Caton l’Ancien sur la vieillesse et la vertu
« La vieillesse a sa propre autorité. » — Ainsi parlait Caton l’Ancien, face à un Sénat rempli de jeunes loups (d’après Cicéron, De Senectute, section 17).

Caton revendique la dignité des anciens
Dans le dialogue De Senectute (De la vieillesse) de Cicéron, Caton l’Ancien affirme : « La vieillesse a sa propre autorité. » Il exhortait son auditoire à voir les anciens non comme des inutiles, mais comme des porteurs de savoir, dignes d’être écoutés même dans l’arène la plus féroce de Rome : le Sénat.
La sagesse l’emporte sur la jeunesse—parfois
Pour Caton, l’âge n’était pas un handicap mais un atout.
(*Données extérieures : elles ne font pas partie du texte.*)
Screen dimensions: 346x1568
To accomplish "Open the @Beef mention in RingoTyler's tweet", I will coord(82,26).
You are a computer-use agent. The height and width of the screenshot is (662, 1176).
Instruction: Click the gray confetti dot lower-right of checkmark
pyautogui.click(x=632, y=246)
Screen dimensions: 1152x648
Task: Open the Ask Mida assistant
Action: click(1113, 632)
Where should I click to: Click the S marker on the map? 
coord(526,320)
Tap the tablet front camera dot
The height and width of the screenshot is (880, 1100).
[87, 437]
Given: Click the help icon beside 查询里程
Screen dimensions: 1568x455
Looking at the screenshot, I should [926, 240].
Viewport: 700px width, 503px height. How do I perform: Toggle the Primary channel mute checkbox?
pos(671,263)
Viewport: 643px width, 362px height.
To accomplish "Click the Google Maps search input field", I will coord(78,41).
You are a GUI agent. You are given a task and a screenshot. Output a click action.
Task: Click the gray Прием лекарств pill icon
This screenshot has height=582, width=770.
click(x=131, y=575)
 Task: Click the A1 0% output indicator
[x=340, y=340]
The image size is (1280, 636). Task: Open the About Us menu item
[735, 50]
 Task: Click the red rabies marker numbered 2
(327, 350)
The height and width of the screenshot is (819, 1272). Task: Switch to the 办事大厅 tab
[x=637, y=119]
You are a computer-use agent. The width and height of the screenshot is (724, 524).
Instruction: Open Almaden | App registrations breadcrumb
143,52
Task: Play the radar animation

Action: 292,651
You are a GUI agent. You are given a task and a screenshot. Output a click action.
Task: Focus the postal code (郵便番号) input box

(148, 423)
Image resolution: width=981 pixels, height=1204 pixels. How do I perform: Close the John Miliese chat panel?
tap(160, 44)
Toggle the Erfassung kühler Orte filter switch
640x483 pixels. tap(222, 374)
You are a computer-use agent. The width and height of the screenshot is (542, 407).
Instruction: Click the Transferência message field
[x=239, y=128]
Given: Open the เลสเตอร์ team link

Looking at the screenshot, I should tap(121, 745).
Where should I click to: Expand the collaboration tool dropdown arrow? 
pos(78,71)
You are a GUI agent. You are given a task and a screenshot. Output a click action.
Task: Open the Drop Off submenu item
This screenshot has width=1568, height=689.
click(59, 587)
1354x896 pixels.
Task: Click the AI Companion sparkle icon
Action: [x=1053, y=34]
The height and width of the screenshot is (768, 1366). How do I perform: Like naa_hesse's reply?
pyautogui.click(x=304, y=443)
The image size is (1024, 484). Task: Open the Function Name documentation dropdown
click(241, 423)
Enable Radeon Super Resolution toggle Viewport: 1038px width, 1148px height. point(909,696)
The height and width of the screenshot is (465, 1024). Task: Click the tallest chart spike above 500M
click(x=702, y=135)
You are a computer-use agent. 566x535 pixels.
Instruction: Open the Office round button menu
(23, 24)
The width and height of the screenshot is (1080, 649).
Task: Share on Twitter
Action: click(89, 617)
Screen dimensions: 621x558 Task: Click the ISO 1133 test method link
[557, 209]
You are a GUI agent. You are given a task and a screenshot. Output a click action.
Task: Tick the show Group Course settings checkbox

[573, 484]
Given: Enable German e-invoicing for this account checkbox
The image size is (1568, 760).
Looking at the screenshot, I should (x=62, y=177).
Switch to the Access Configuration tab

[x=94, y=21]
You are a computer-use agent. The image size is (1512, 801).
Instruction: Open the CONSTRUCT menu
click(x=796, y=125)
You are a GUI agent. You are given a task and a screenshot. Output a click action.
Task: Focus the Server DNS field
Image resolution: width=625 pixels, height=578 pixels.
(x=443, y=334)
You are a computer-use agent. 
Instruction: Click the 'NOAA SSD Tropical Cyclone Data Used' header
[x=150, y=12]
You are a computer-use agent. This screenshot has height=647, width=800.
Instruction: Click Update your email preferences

Il soutenait que les années apportaient une perspective et une force morale que l’ambition brute n’a pas. Cicéron, alors que la guerre civile menaçait, utilisait les mots de Caton pour rappeler à ses lecteurs : l’avenir de Rome dépend peut-être de sa capacité à écouter ses anciens.
Caton affirmait que, malgré les douleurs et les humiliations, la vieillesse offrait des avantages uniques : l’expérience, le respect et l’autorité de dire la vérité aux puissants.